Image from the 'El Presidente' Facebook page

MANILA, Philippines – First off, have to say, I love the ambition of this film. Its scale is large, its attempts are epic, and it aims to do something massive as a period film/historical biopic.

I appreciate the kind of effort that goes into making something this large, and in that sense I can’t knock it. It tried so damn hard, from costumes to production design to setting. And heck it does deliver massive battle scenes. But I felt that it could have been and should have been much, much better.

There’s a lot to be done in a film like this, especially with its running time. And I feel that it became so repetitious and unwieldy that it became an overlong history lesson. 

Emilio Aguinaldo is a controversial figure in Philippine history, and depending on which side you fall on, he’s a hero or the balimbing. He’s no doubt a pillar of the revolution and an extremely interesting character. I suppose that’s the first point that I wish this movie had taken into account, among all of the different angles from which to approach this character. I know that most times when we review something, we can’t review it for what it isn’t. But given our knowledge of the subject matter, it seems fair here to expect that the film might have explored the character and given him more depth.

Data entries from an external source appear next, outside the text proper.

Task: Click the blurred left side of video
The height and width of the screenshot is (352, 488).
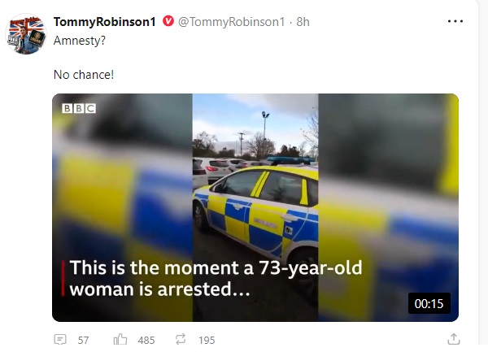Action: [122, 207]
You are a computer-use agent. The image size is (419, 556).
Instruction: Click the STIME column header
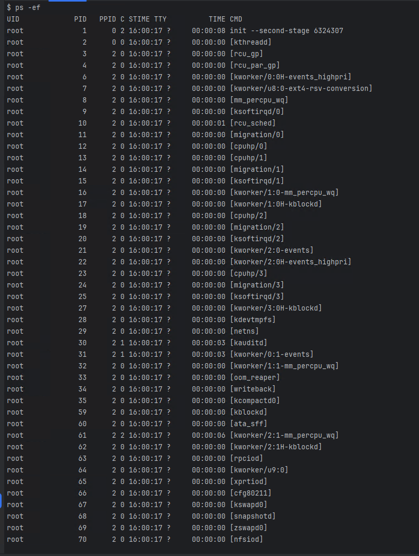[x=139, y=19]
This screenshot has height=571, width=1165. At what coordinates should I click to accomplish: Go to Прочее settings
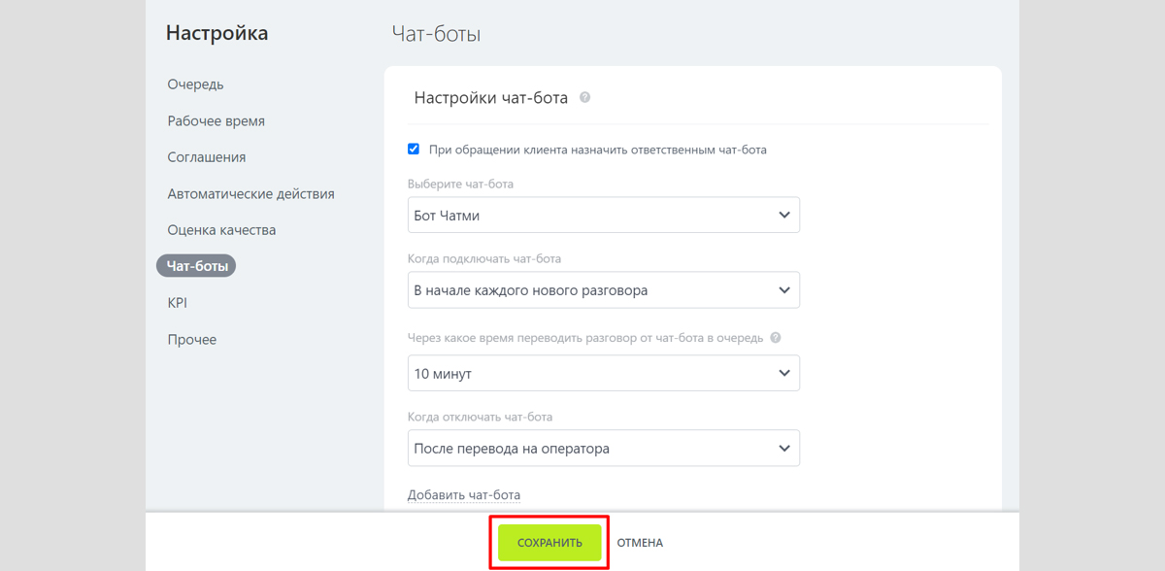click(191, 340)
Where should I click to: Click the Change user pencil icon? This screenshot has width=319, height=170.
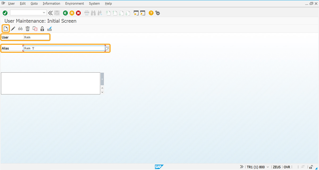pos(13,29)
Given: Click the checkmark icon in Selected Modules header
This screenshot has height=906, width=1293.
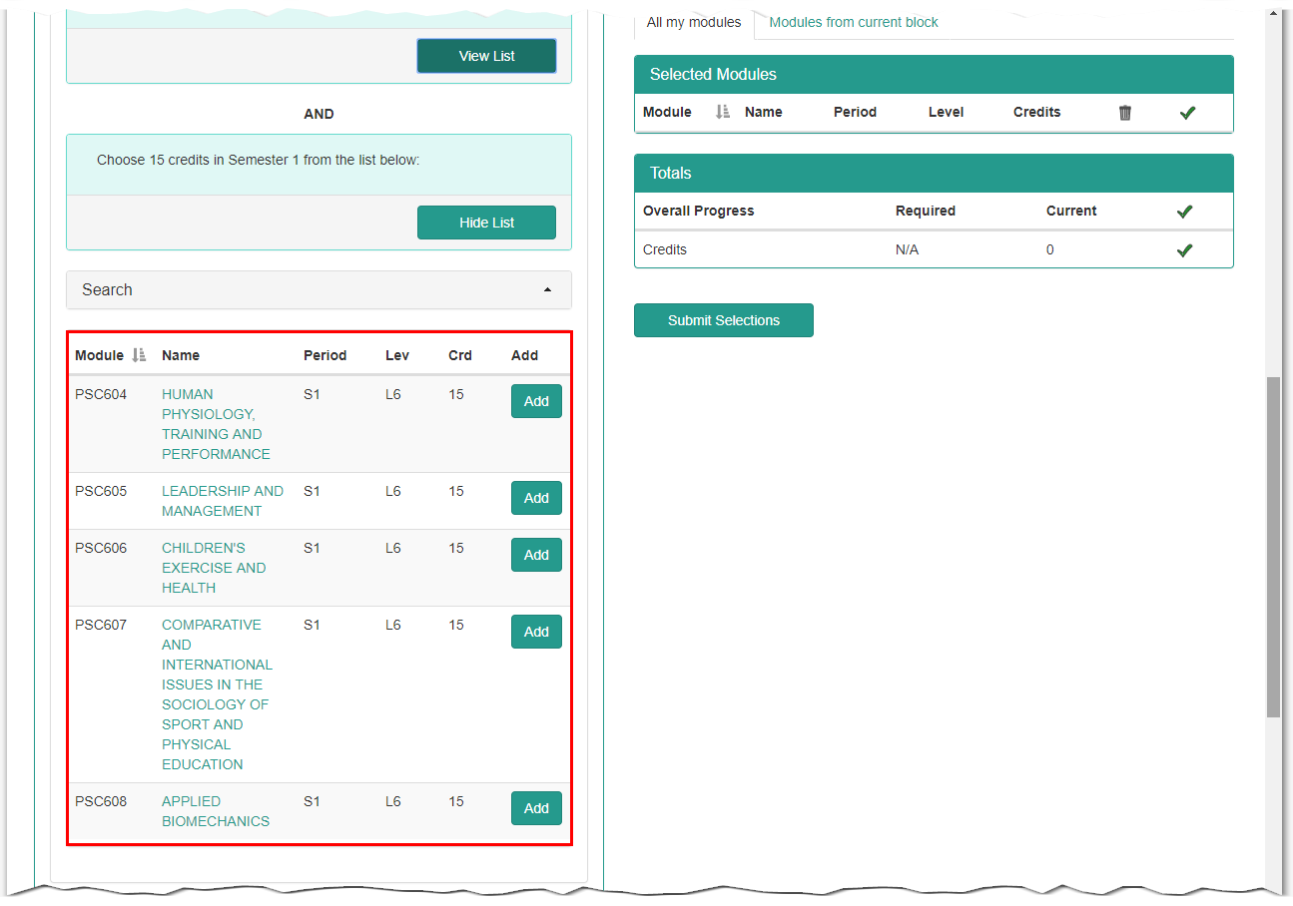Looking at the screenshot, I should click(x=1187, y=112).
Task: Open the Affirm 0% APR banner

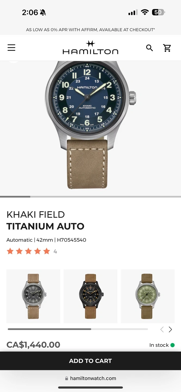Action: (90, 30)
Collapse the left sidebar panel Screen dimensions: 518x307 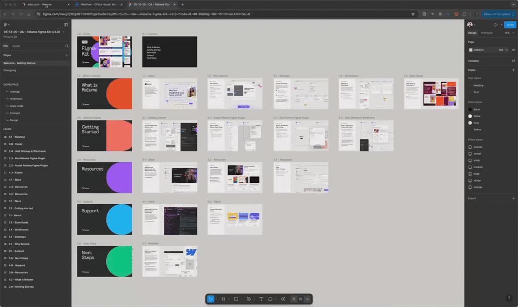(x=66, y=24)
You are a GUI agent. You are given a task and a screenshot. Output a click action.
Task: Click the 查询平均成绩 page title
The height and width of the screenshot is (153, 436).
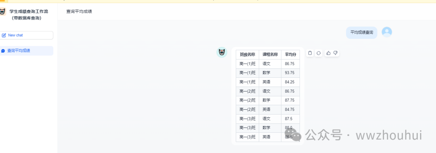(x=79, y=11)
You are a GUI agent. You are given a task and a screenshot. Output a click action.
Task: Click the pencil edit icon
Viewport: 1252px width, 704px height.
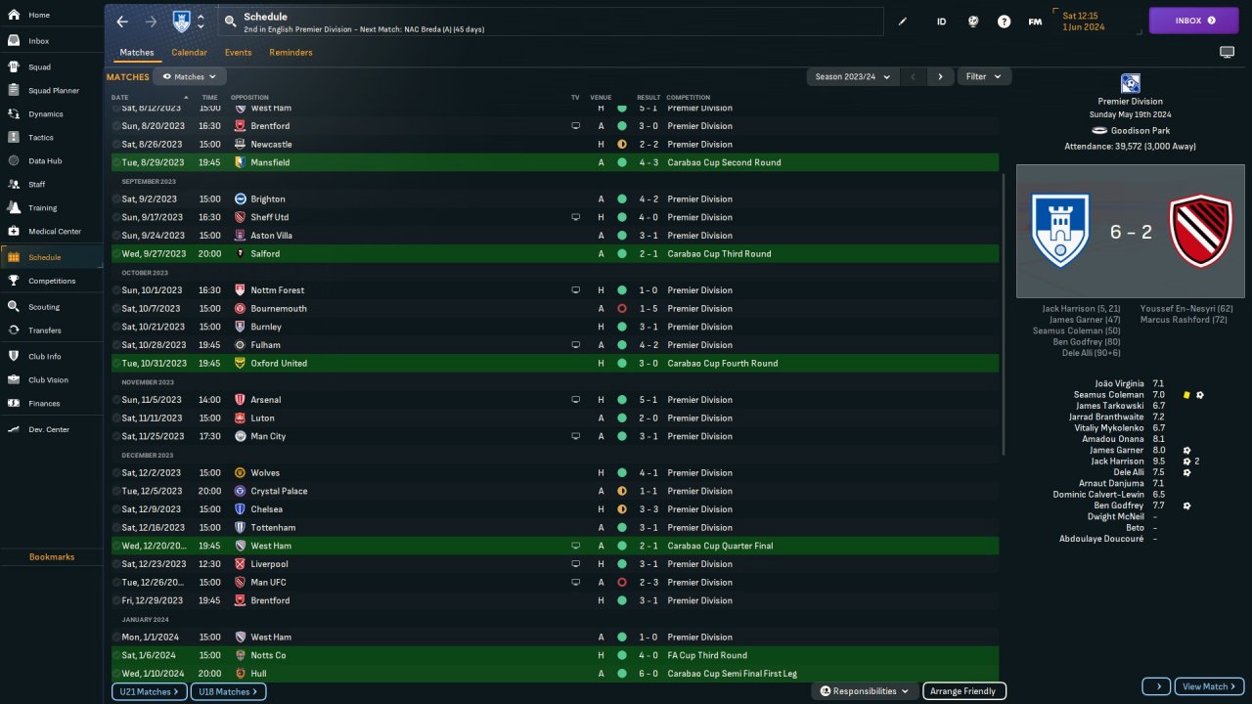coord(903,22)
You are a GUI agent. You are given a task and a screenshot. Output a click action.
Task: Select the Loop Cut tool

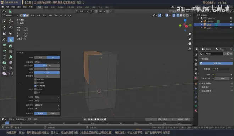pos(11,51)
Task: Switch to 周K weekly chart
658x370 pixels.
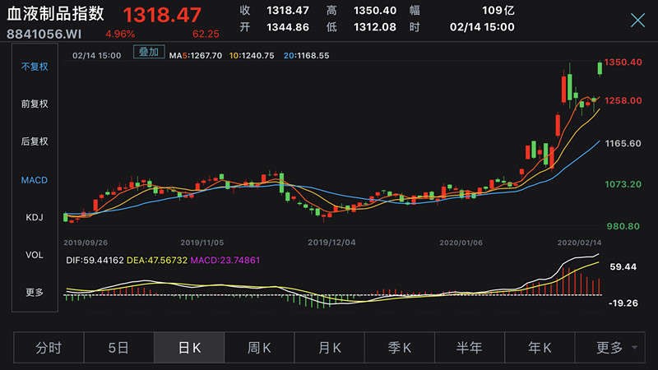Action: 259,348
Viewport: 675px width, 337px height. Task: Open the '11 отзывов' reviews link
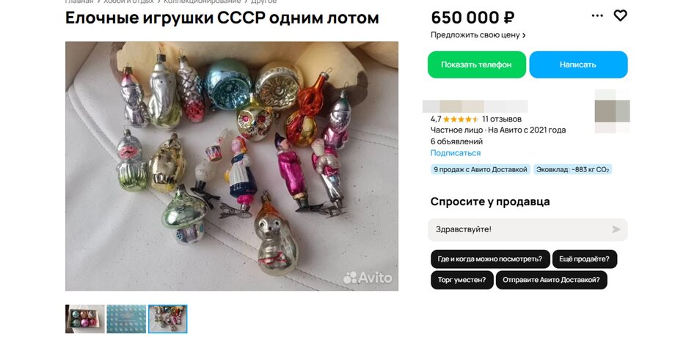pos(502,119)
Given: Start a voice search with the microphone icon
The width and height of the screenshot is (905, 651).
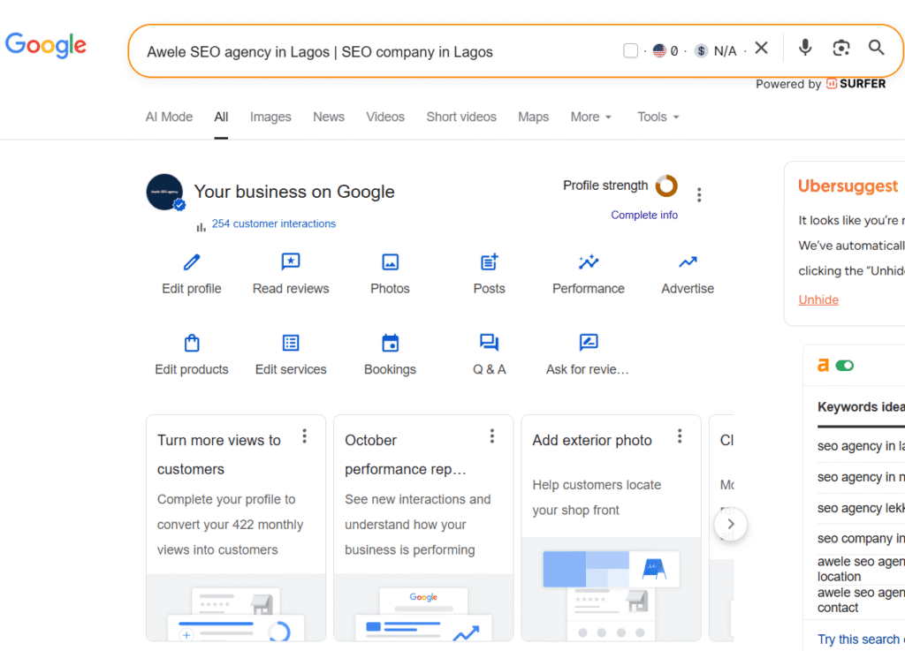Looking at the screenshot, I should 805,48.
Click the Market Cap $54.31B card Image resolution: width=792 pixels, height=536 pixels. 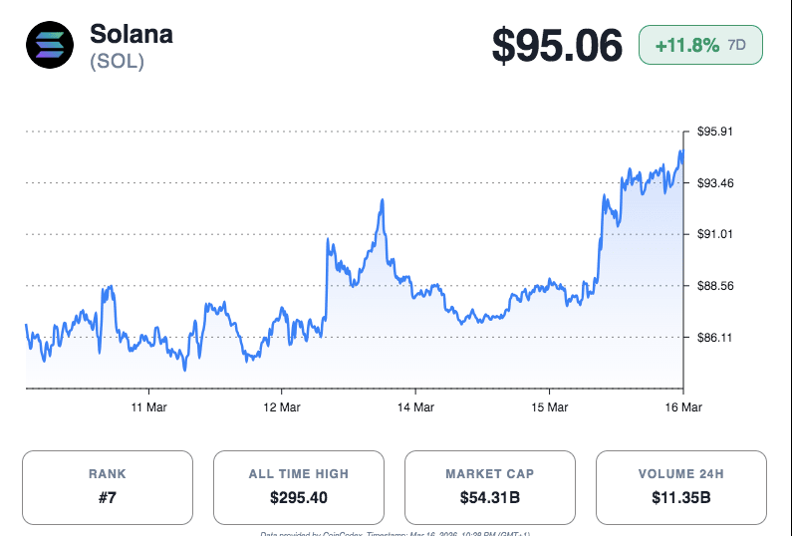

It’s at this lack that I guess I can make a jab at Jeorge Estregan’s portrayal of Aguinaldo. I understand his acting limitations, but heck, he could barely register any facial expressions. Aguinaldo here is a wooden character, idealized as the best leader. There’s more time spent dressing him up in different costumes, and there are so many “photo-op” moments, where at times the movie actually goes into stills, rather than any time spent exploring his character, seeing what makes him tick.

At most, there is an awkward opening sequence with an old woman’s premonition, which seems to drive his life. But I feel that doesn’t do the character justice, as if he’s just walking a path already set for him. That might be the film’s plan, but it’s a disservice to history.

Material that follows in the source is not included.